Roger surveyed the men promenading past them, looking, not looking; bright, drugged; dateless, booked. “And Tony?”

“The band’s musician. An offbeat fellow. I support almost any kind of debauchery, but Tony is so heavy that when you speak of a conservative scene he assumes you mean the guillotine is hand-worked instead of electrical. Picturesque. And not without contacts. He was with James Dean at the end. Messy; that was before Jocko joined us.”

“Who is Jocko anyway?”

“Jocko is the most irresistible man in the world. Our safety. The exterminator.”

Roger looked at the leader, long and hard.

“We have to enforce discipline, no? Be sensible. Don’t make me angry. Be useful. Actors can be so influential.”

“Look, it’s not … I don’t get what I want out of it.”

“You get what there is.”

“It was fun at first, but they started stealing fruit and—”

“All men are alike.”

“—babbling about aliens—”

“All men are whores.”

“—and—”

The leader took Roger by the shoulders and bore down on him. “Trivia,” he growled. “Performance is the factor!
See?
” He dropped Roger onto a bench. “I can’t bear to hurt a beautiful man.” He sat next to Roger, held his head, stroked his stomach. “Look around. Isn’t it heaven?”

“You’re beginning to sound like a costume designer.”

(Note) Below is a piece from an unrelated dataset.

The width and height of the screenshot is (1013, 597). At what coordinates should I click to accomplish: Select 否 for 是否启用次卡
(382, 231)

“Take a sizzling young cocker home and break his heart or something. Do it for the gang.”

Roger got up.

“For me?”

Georgie, Keeper, and Tony barred Roger’s path, Tony’s castanets dourly cackling.

“Let him go.”

Roger went.

“I know better ways.”

Roger was so eager to get back to Little Roger that he scarcely bothered to hide his transformation. Three men saw him change out of mode, so debilitated by drugs they could scarcely be said to have eyes at all.

“Your friend,” said Little Roger. “No, listen. How did he know who I was? In this crowd?”

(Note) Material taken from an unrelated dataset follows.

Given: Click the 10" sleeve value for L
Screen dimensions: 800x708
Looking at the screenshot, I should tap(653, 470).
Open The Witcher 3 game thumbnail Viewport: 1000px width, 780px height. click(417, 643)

Roger paused. “I told him what you were like, so he knew what to look for.”

“Come on.”

“My point exactly: come on.”

Madame Podyelka says it is very easy to play five things at once, harder to play to three, hardest to play one. “Intensity, children,” she advises, “is never boring.”

At Roger Ryder’s apartment, Roger played desire and Little Roger played nothing, hardest yet to play of all. At a point, you must face the other eyes, and then how can you give them nothing? You can look away. But the rest of the cast will touch you.

“Would it be hard to believe,” said Little Roger, “that this is my first time?”

Madame says there is no debut. “We have been acting since we were born.”

“Just tell me what you’re going to do,” said Little Roger.

Madame says, “We play the roles as we are cast.”

“This is nice, so far,” said Little Roger.

“We are cast,” Madame adds, “as we need to be.”

Roger Ryder has sometimes wondered why, throughout history, men have risked ghastly consequences just to get someone into bed. It can’t be for love. Is it because spectacular figures promise a density of sexual release not otherwise to be had? Is it for power or to make a wily story?

Maybe it can be love.

When Roger awoke in the middle of the night, he pulled a corner of the blanket over Little Roger’s shoulder, and Little Roger, sleeping, patted Roger Ryder’s back and said, “Okay, okay”; and the next morning they chattered while Roger Ryder made coffee, then drank it in silence; and when they were dressed and about to go out, Roger said, “Look—” and Little Roger said, “I guess—” and Roger was amused to think that spectacular men can say anything but everybody else has to speak his mind or stutter. These two decided not to say anything, and walked to the studio in happy confusion. On the way, a soccer player with the shoulders of Beowulf and a name tattooed on his arm waved at Roger.